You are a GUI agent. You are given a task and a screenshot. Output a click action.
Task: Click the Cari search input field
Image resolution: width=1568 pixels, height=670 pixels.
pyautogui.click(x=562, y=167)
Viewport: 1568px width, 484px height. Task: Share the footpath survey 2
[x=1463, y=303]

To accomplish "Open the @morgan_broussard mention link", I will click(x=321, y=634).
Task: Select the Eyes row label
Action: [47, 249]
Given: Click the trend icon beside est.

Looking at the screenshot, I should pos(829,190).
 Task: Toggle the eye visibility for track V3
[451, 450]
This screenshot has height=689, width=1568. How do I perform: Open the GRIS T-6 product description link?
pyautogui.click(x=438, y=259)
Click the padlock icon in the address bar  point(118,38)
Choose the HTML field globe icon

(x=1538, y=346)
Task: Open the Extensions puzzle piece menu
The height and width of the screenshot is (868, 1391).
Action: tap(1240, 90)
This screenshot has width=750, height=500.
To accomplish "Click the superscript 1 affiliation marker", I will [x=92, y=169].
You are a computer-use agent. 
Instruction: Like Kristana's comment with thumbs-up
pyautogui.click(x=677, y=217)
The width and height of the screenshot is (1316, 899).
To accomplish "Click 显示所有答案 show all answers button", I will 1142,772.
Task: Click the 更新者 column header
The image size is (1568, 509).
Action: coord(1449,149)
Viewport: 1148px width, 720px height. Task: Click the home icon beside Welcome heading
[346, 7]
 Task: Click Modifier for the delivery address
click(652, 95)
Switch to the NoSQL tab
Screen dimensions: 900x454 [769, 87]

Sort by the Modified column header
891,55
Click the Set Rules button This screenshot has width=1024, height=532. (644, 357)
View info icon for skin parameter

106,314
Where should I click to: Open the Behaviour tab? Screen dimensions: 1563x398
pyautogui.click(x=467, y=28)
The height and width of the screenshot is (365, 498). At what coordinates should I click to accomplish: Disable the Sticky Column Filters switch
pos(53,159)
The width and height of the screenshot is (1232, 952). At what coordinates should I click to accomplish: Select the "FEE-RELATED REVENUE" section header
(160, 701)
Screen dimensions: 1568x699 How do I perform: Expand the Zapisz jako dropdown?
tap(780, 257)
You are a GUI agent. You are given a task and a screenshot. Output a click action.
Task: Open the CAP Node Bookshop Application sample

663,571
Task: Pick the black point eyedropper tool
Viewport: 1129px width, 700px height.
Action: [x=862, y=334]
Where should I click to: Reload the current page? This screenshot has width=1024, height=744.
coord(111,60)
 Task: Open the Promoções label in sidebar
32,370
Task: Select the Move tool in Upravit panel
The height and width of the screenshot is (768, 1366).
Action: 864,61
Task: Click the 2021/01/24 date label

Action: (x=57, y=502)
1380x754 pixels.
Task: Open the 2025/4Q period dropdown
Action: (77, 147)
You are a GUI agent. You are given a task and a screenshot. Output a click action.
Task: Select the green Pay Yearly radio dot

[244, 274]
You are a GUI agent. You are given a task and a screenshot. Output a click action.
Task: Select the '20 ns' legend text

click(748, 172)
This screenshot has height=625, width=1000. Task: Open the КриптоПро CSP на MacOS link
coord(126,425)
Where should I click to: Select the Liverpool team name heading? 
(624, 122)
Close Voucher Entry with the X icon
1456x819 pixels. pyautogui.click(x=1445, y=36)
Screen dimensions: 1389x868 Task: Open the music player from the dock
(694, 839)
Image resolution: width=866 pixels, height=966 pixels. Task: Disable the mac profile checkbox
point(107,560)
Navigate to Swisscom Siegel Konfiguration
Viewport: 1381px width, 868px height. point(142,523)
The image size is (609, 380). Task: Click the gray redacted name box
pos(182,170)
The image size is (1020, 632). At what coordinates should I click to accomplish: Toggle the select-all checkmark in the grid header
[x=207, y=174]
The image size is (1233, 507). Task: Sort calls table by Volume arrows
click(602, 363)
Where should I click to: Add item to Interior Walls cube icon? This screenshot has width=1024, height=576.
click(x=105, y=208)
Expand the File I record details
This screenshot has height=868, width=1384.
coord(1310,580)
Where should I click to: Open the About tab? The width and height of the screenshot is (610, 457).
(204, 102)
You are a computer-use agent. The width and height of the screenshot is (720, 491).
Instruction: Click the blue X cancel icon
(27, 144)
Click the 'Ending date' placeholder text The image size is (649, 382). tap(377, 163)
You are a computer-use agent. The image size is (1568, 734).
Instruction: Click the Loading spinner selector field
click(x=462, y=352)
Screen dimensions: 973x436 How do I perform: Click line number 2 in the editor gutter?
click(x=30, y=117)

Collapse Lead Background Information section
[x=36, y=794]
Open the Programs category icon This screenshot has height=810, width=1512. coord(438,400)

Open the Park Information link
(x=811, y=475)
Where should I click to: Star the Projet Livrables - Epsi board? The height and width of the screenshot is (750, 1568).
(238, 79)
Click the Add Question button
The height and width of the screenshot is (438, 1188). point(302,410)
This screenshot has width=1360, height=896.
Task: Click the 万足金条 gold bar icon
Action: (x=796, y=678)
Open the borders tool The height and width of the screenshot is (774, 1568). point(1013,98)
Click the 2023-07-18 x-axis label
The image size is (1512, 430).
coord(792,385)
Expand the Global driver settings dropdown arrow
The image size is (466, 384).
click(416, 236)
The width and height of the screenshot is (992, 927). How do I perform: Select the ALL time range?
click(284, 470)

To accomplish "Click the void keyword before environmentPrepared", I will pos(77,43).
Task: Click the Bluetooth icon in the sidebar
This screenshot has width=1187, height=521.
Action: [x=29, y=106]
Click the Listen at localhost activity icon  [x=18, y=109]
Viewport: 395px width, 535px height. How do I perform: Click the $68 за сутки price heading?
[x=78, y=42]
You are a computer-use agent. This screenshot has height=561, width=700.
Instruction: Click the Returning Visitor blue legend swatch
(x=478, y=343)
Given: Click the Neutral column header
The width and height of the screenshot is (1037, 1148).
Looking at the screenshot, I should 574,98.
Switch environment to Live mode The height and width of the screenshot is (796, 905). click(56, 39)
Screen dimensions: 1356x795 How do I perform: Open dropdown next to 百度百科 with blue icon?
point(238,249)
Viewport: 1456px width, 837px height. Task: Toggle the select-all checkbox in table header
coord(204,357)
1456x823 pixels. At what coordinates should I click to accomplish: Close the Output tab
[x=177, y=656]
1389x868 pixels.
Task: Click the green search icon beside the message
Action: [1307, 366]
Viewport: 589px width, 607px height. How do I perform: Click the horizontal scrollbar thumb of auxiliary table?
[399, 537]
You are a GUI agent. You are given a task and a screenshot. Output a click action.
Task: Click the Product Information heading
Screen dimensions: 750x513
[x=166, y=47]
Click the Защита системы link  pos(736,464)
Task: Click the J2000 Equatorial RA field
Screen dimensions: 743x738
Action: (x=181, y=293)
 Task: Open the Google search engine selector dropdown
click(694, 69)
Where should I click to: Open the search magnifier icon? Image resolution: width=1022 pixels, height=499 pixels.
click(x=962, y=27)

__What is needed__
Return the lines of the records above exactly as they appear, everything from the line containing "Switch to the NoSQL tab" down to the line containing "tap(780, 257)", with both of those lines included.

__Final answer__
Switch to the NoSQL tab
Screen dimensions: 900x454 [769, 87]

Sort by the Modified column header
891,55
Click the Set Rules button This screenshot has width=1024, height=532. (644, 357)
View info icon for skin parameter

106,314
Where should I click to: Open the Behaviour tab? Screen dimensions: 1563x398
pyautogui.click(x=467, y=28)
The height and width of the screenshot is (365, 498). At what coordinates should I click to accomplish: Disable the Sticky Column Filters switch
pos(53,159)
The width and height of the screenshot is (1232, 952). At what coordinates should I click to accomplish: Select the "FEE-RELATED REVENUE" section header
(160, 701)
Screen dimensions: 1568x699 How do I perform: Expand the Zapisz jako dropdown?
tap(780, 257)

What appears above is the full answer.